The effects of the pandemic…
Johno has been facing some tough times. The recent pandemic has thrown a spanner in the works for the regular operating procedures for this company. This is a company that has fine-tuned and improved its supply chain so that new designs can be developed, produced, and on the shop floor within just two weeks, exporting garments 24 hours and day, 365 days a year, offering a continuous supply of fresh new apparel. All of these supply chains have quickly ground to a halt in the wake of COVID-19. Johno has been struggling to get any new stock from their host of suppliers from various locations around the world. Their largest factory in China has, in fact, closed down until further notice. All that remains on their shop floors is a bunch of empty hangers and a handful of odd-sized mismatches. There have been many difficult discussions around cost restructuring and the doubt surrounding any future forecasting which has created a lot of uncertainty amongst Johno and many of his workmates.

Shazza’s working environment is quite the opposite, and her company has never been busier. After many years of battling with the ‘big guys’ this Aussie company has finally been given a break. With the lack of imported goods arriving for their multinational competitors, more Australian’s have started to look closer to home to fair dinkum brands like the one Shazza works for. And as a result, business is booming.

And there has been a buzz of good vibes coming from their happy customers. These customers have noticed the superior quality that is born out of the stringent manufacturing protocols in place in Australia. They can appreciate the density and softness in the Australian grown materials and for those conscious customers, they are pleasantly surprised to discover all of the environmental ticks of approval that this company is required to comply with when manufacturing here.

But the satisfaction of happy customers is only the first effect of this unexpected switch to buying local. For Shazza and her company, they of course have seen a rise in sales and now require more employees to help with the manufacturing of more of these quality Australian-made hats. What was once looking to be a dying trade, and an Australian generation void of any manufacturing skills has suddenly seen a resurgence. With many new employees moving through a rigorous traineeship to learn the ropes and gain skills that they will hopefully pass on to the next generation of hat makers.

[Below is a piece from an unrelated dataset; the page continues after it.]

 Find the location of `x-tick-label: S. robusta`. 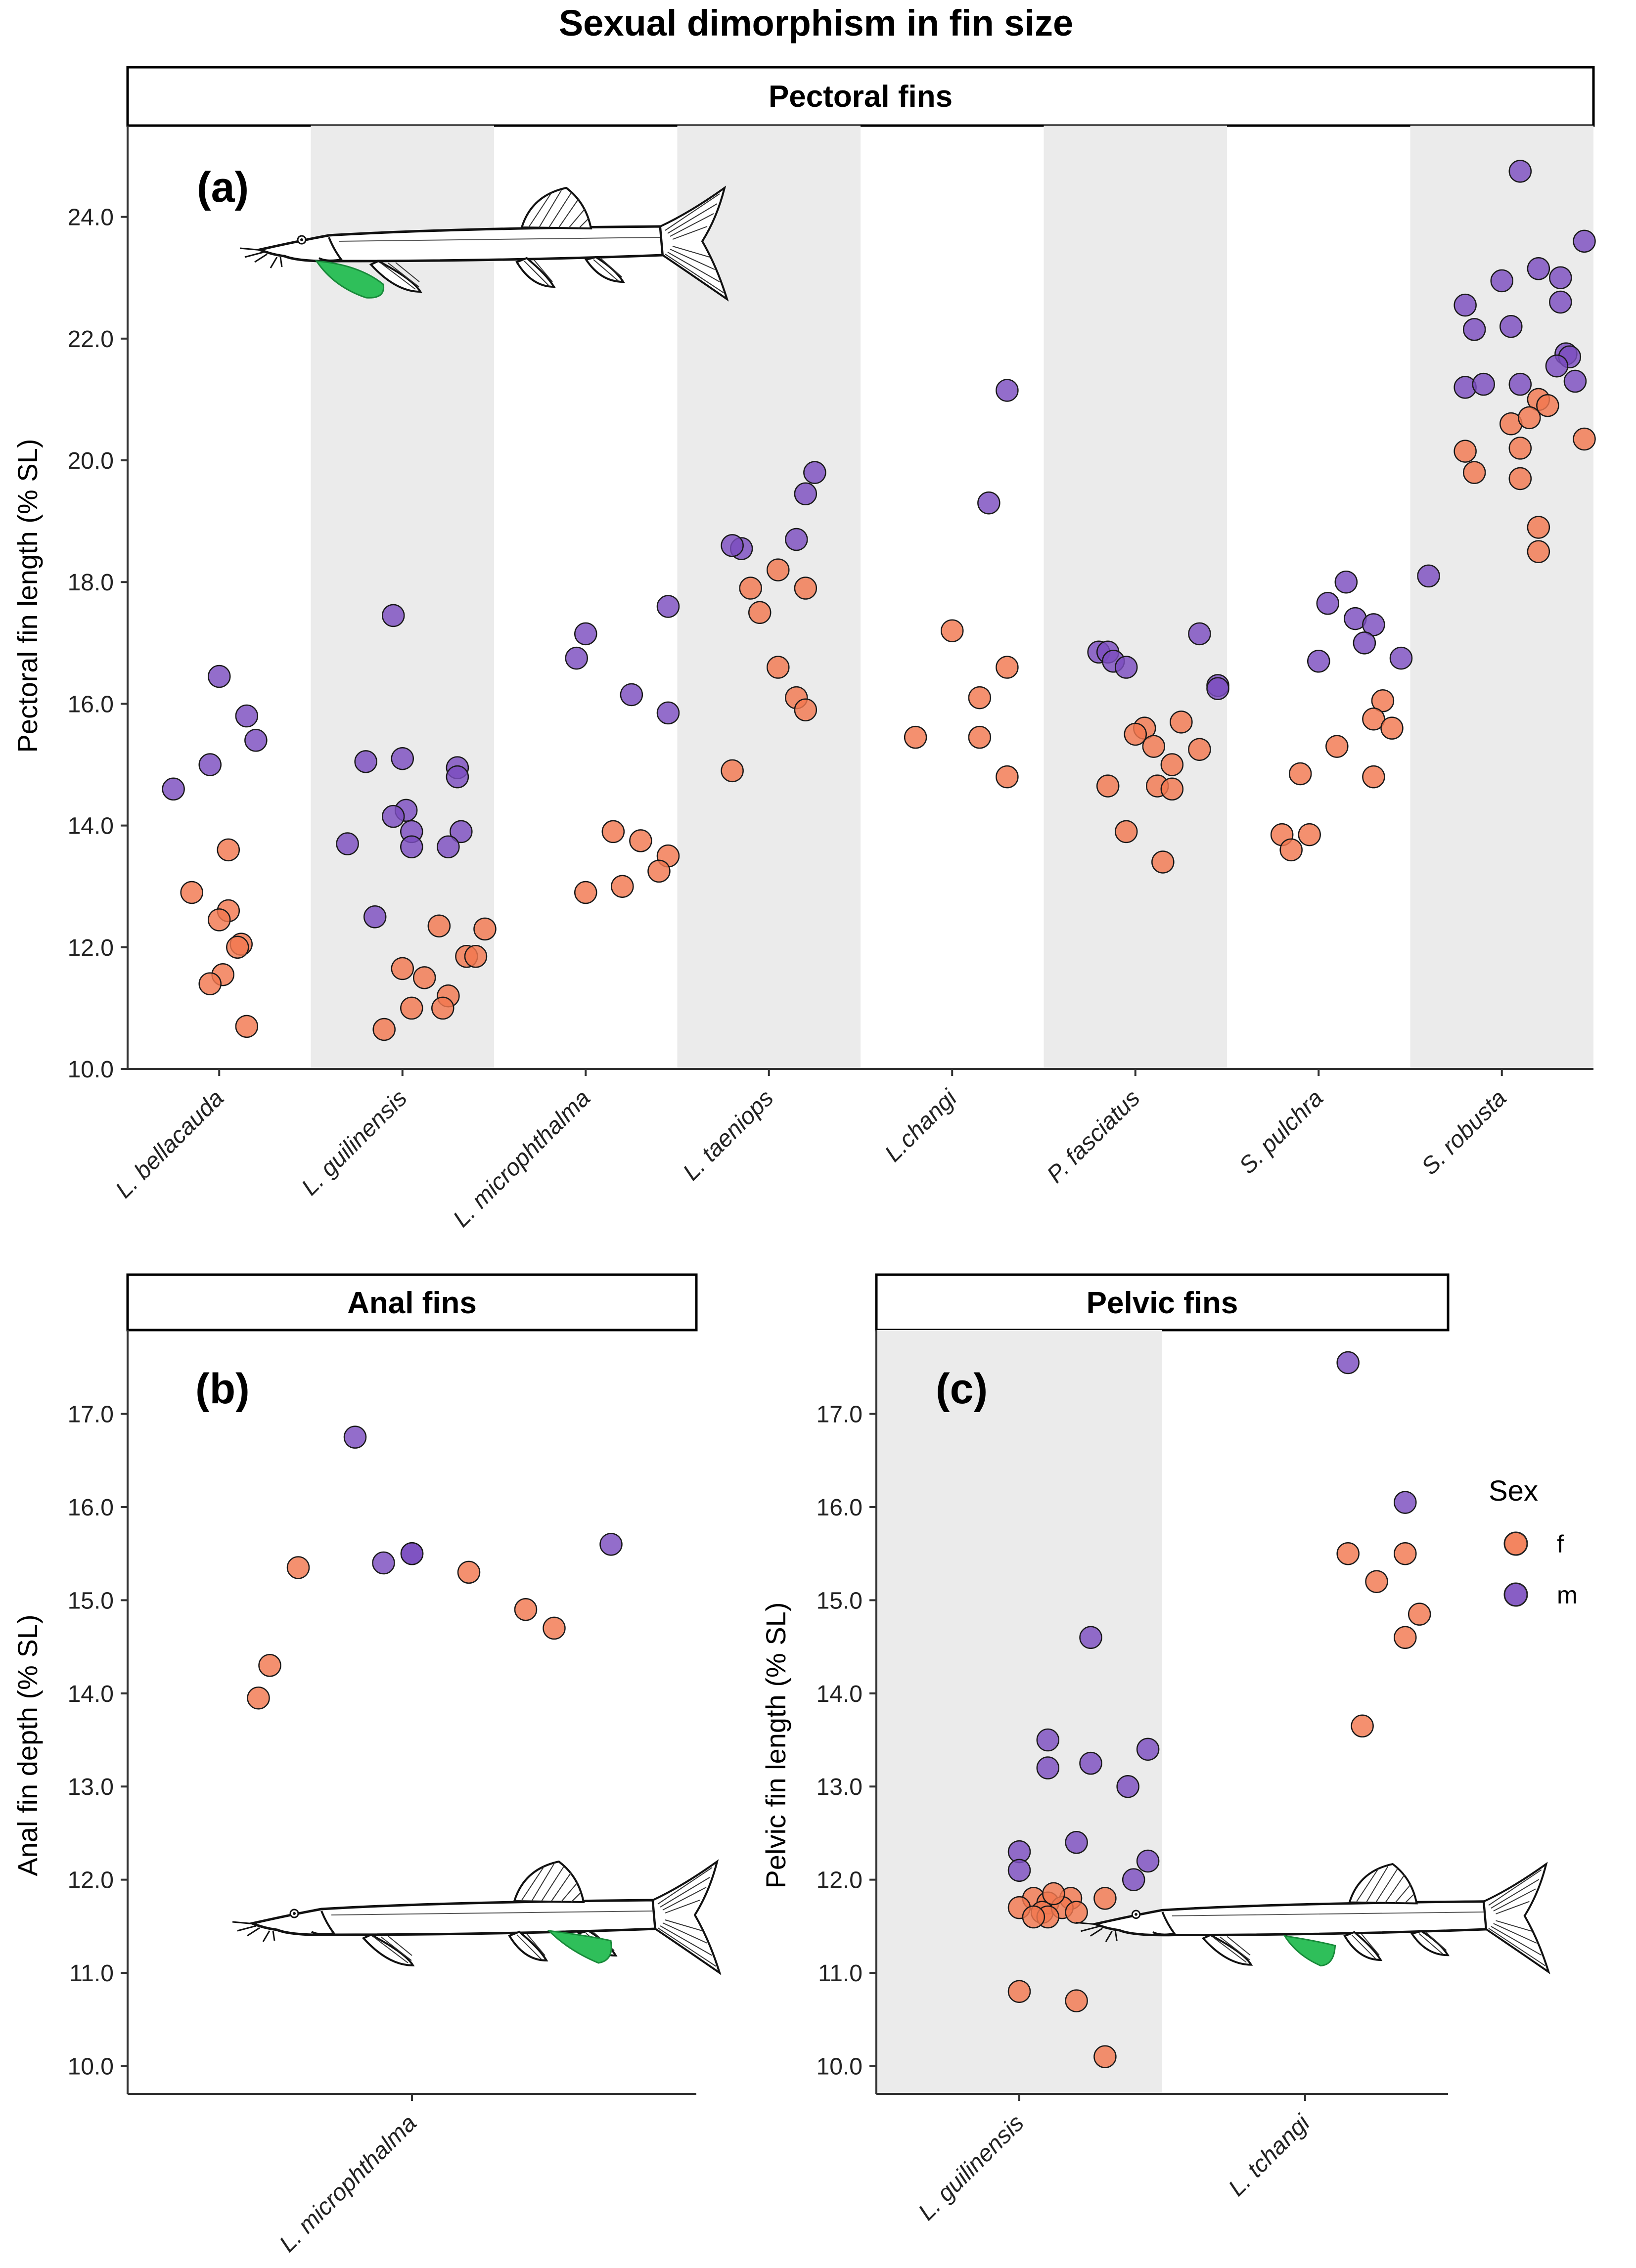

x-tick-label: S. robusta is located at coordinates (1464, 1132).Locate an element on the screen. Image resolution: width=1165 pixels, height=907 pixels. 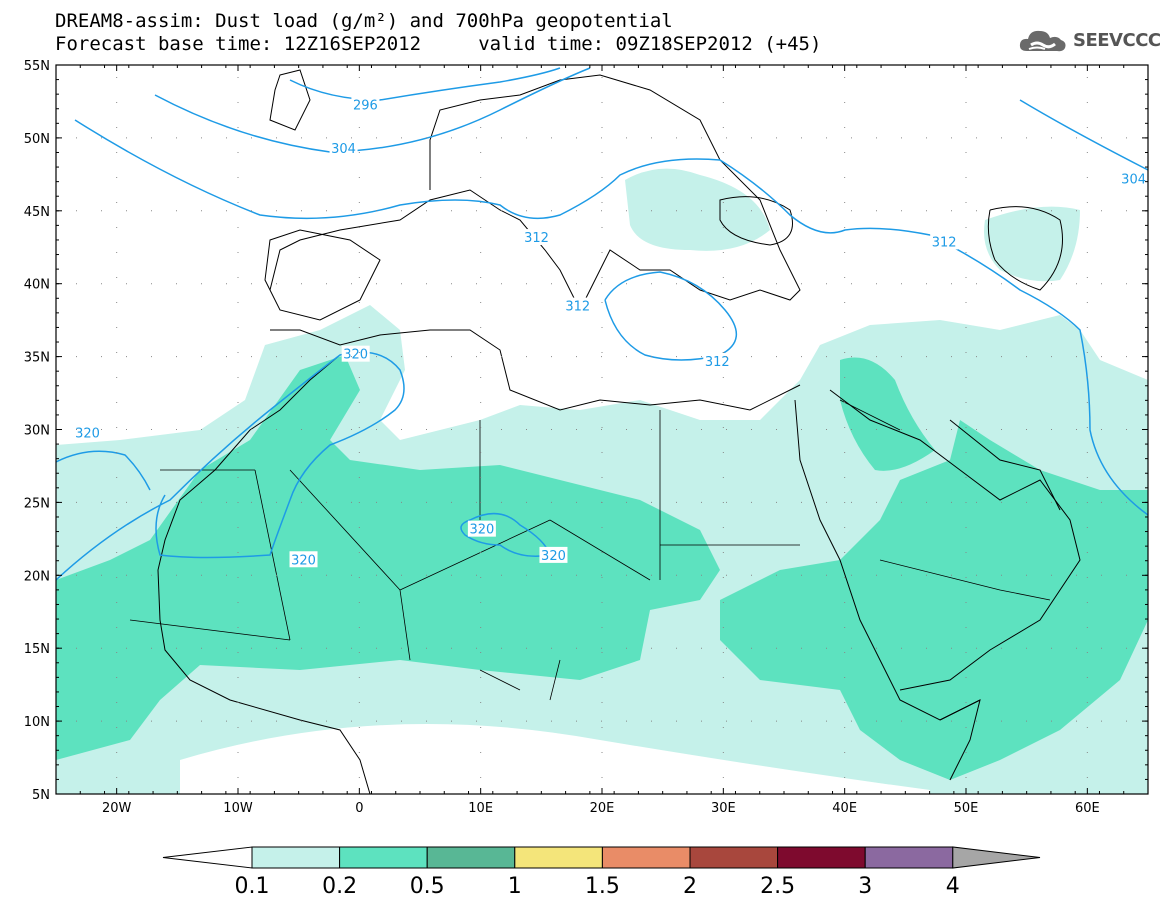
contour-320-sahara is located at coordinates (506, 534).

This hive of activity within Shazza’s company has filtered through to local legend Bruce and his family of farmers who produce their materials, with increased demand equals an increase in the supply of these quality materials. These dollars of extra sales trickle down farther still to surrounding businesses, to Wayno who owns the local trucking business to shift materials and stock, Matilda and her marketing team, to Pauline in finance and accounts, and even further into the Government through the company’s taxes. Even though these hats might hold a higher price than its imported competitors, every cent is put straight back into the Australian economy which helps it to blossom and grow in this time of recovery.

At a recent backyard BBQ, Shazza and Johno got talking about business, as they often do…
And it was Johno who was the first to point out that the company he works for has been at the mercy of the lack of supply from their international factories, and how quickly this empire has crumbled as a result. In these unexpected times, it is true blue companies like the one Shazza works for that are the little Aussies battler’s worth supporting, these are the companies who operate with our country at heart.